_Your objective_
Reproduce all the entries exactly.

(Study material Opens)

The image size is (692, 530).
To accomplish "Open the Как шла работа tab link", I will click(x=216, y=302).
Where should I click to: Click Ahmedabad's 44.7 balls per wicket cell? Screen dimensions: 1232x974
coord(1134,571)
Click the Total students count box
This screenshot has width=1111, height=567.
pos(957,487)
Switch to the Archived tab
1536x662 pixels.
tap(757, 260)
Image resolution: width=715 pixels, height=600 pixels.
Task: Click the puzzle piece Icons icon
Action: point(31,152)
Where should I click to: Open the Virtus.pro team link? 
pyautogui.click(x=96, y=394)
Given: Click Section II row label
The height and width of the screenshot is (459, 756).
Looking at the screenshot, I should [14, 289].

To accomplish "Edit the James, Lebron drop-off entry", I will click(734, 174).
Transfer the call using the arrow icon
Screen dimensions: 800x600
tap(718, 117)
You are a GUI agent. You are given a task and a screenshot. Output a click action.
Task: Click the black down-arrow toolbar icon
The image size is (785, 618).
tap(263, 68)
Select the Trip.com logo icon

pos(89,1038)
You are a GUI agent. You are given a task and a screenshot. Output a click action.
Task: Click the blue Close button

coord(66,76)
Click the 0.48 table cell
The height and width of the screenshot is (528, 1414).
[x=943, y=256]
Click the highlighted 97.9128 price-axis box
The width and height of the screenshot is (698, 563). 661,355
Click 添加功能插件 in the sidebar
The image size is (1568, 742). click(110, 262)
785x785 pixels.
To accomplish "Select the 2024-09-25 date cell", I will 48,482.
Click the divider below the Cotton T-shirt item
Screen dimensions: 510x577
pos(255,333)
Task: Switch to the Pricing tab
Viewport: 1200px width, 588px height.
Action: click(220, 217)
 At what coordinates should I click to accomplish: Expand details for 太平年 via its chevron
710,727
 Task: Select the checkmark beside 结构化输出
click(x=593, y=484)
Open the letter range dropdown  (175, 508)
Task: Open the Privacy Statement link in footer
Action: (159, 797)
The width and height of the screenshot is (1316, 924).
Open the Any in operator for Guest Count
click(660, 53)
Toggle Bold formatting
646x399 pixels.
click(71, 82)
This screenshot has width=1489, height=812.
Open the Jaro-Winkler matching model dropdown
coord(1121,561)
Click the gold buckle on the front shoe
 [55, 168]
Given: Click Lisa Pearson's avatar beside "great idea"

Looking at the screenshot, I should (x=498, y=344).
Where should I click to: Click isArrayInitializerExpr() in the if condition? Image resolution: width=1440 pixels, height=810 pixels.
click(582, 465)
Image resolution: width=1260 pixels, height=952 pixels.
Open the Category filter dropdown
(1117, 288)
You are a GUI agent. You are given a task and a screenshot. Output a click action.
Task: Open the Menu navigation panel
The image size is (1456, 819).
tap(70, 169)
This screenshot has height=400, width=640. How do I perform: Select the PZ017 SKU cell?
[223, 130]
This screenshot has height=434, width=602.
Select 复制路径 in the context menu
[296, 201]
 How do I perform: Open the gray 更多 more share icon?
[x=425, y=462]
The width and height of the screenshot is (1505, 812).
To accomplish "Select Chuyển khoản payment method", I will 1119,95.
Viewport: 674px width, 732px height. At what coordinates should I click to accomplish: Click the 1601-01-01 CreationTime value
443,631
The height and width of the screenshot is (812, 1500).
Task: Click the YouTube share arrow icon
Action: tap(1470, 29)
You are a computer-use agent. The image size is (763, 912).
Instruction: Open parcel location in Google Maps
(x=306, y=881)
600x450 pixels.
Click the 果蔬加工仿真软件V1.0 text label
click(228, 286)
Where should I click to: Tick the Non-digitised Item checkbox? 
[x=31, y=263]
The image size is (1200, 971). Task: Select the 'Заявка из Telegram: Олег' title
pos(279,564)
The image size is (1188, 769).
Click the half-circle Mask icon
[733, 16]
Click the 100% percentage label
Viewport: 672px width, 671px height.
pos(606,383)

(Study material Closes)

_Exercise answer_
The image size is (692, 530).
To accomplish "Open the Как шла работа tab link", I will click(x=216, y=302).
Where should I click to: Click Ahmedabad's 44.7 balls per wicket cell? Screen dimensions: 1232x974
coord(1134,571)
Click the Total students count box
This screenshot has width=1111, height=567.
pos(957,487)
Switch to the Archived tab
1536x662 pixels.
tap(757, 260)
Image resolution: width=715 pixels, height=600 pixels.
Task: Click the puzzle piece Icons icon
Action: point(31,152)
Where should I click to: Open the Virtus.pro team link? 
pyautogui.click(x=96, y=394)
Given: Click Section II row label
The height and width of the screenshot is (459, 756).
Looking at the screenshot, I should [14, 289].

To accomplish "Edit the James, Lebron drop-off entry", I will click(734, 174).
Transfer the call using the arrow icon
Screen dimensions: 800x600
tap(718, 117)
You are a GUI agent. You are given a task and a screenshot. Output a click action.
Task: Click the black down-arrow toolbar icon
The image size is (785, 618).
tap(263, 68)
Select the Trip.com logo icon

pos(89,1038)
You are a GUI agent. You are given a task and a screenshot. Output a click action.
Task: Click the blue Close button

coord(66,76)
Click the 0.48 table cell
The height and width of the screenshot is (528, 1414).
[x=943, y=256]
Click the highlighted 97.9128 price-axis box
The width and height of the screenshot is (698, 563). 661,355
Click 添加功能插件 in the sidebar
The image size is (1568, 742). click(110, 262)
785x785 pixels.
To accomplish "Select the 2024-09-25 date cell", I will 48,482.
Click the divider below the Cotton T-shirt item
Screen dimensions: 510x577
pos(255,333)
Task: Switch to the Pricing tab
Viewport: 1200px width, 588px height.
Action: click(220, 217)
 At what coordinates should I click to accomplish: Expand details for 太平年 via its chevron
710,727
 Task: Select the checkmark beside 结构化输出
click(x=593, y=484)
Open the letter range dropdown  (175, 508)
Task: Open the Privacy Statement link in footer
Action: (159, 797)
The width and height of the screenshot is (1316, 924).
Open the Any in operator for Guest Count
click(660, 53)
Toggle Bold formatting
646x399 pixels.
click(71, 82)
This screenshot has width=1489, height=812.
Open the Jaro-Winkler matching model dropdown
coord(1121,561)
Click the gold buckle on the front shoe
 [55, 168]
Given: Click Lisa Pearson's avatar beside "great idea"

Looking at the screenshot, I should (x=498, y=344).
Where should I click to: Click isArrayInitializerExpr() in the if condition? Image resolution: width=1440 pixels, height=810 pixels.
click(582, 465)
Image resolution: width=1260 pixels, height=952 pixels.
Open the Category filter dropdown
(1117, 288)
You are a GUI agent. You are given a task and a screenshot. Output a click action.
Task: Open the Menu navigation panel
The image size is (1456, 819).
tap(70, 169)
This screenshot has height=400, width=640. How do I perform: Select the PZ017 SKU cell?
[223, 130]
This screenshot has height=434, width=602.
Select 复制路径 in the context menu
[296, 201]
 How do I perform: Open the gray 更多 more share icon?
[x=425, y=462]
The width and height of the screenshot is (1505, 812).
To accomplish "Select Chuyển khoản payment method", I will 1119,95.
Viewport: 674px width, 732px height. At what coordinates should I click to accomplish: Click the 1601-01-01 CreationTime value
443,631
The height and width of the screenshot is (812, 1500).
Task: Click the YouTube share arrow icon
Action: tap(1470, 29)
You are a computer-use agent. The image size is (763, 912).
Instruction: Open parcel location in Google Maps
(x=306, y=881)
600x450 pixels.
Click the 果蔬加工仿真软件V1.0 text label
click(228, 286)
Where should I click to: Tick the Non-digitised Item checkbox? 
[x=31, y=263]
The image size is (1200, 971). Task: Select the 'Заявка из Telegram: Олег' title
pos(279,564)
The image size is (1188, 769).
Click the half-circle Mask icon
[733, 16]
Click the 100% percentage label
Viewport: 672px width, 671px height.
pos(606,383)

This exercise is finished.